Supplied passage »
_ _ _ _ _ _ _

A fortnight ago, Chiltern - town population 1200 - had decided to close its footy club in the face of almost certain bankruptcy over a lawsuit after an on-field dust up. Lawyers told the club court action by former Moyhu player Shane Wohlers would cost it $80,000, after insurance company Jardines refused to accept liability for payments arising from the assault.
Now, a week before the due wind up date, Melbourne legal representatives have offered their services for free.
Former Chiltern Swans assistant coach Paul Hodgkin had pleaded guilty of assault and was fined $7000 in a 2001 court case after Wohlers had had his jaw broken in an Ovens and King Football League match in May, 2000. Wohlers then pursued damages against Chiltern.
At the time of the decision to close the club, secretary Daryl Harwood said, ''As in most rural communities, the football club is the centrepiece of the town. The young boys play footy, the girls play netball - my understanding is that the netball club will probably fold [as well].''
Harwood rightly pointed out the situation should be a worry for all Australian sport.

_ _ _ _ _ _ _

Dataset excerpt »
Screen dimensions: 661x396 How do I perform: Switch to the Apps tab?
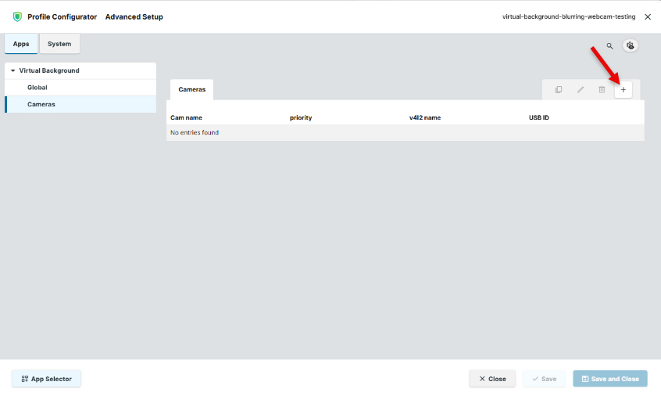click(x=21, y=44)
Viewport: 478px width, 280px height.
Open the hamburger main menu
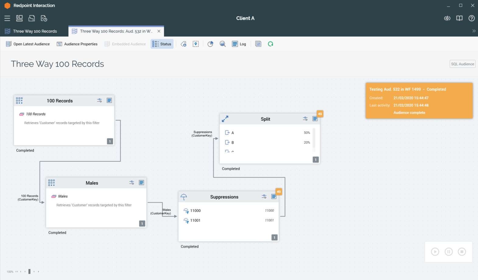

_ _ _ _ _ _ _

What to work on » From the article on the Chiltern football club lawsuit above, extract everything from "A fortnight ago, Chiltern" down to "damages against Chiltern.", copying it word for word.

Response »
A fortnight ago, Chiltern - town population 1200 - had decided to close its footy club in the face of almost certain bankruptcy over a lawsuit after an on-field dust up. Lawyers told the club court action by former Moyhu player Shane Wohlers would cost it $80,000, after insurance company Jardines refused to accept liability for payments arising from the assault.
Now, a week before the due wind up date, Melbourne legal representatives have offered their services for free.
Former Chiltern Swans assistant coach Paul Hodgkin had pleaded guilty of assault and was fined $7000 in a 2001 court case after Wohlers had had his jaw broken in an Ovens and King Football League match in May, 2000. Wohlers then pursued damages against Chiltern.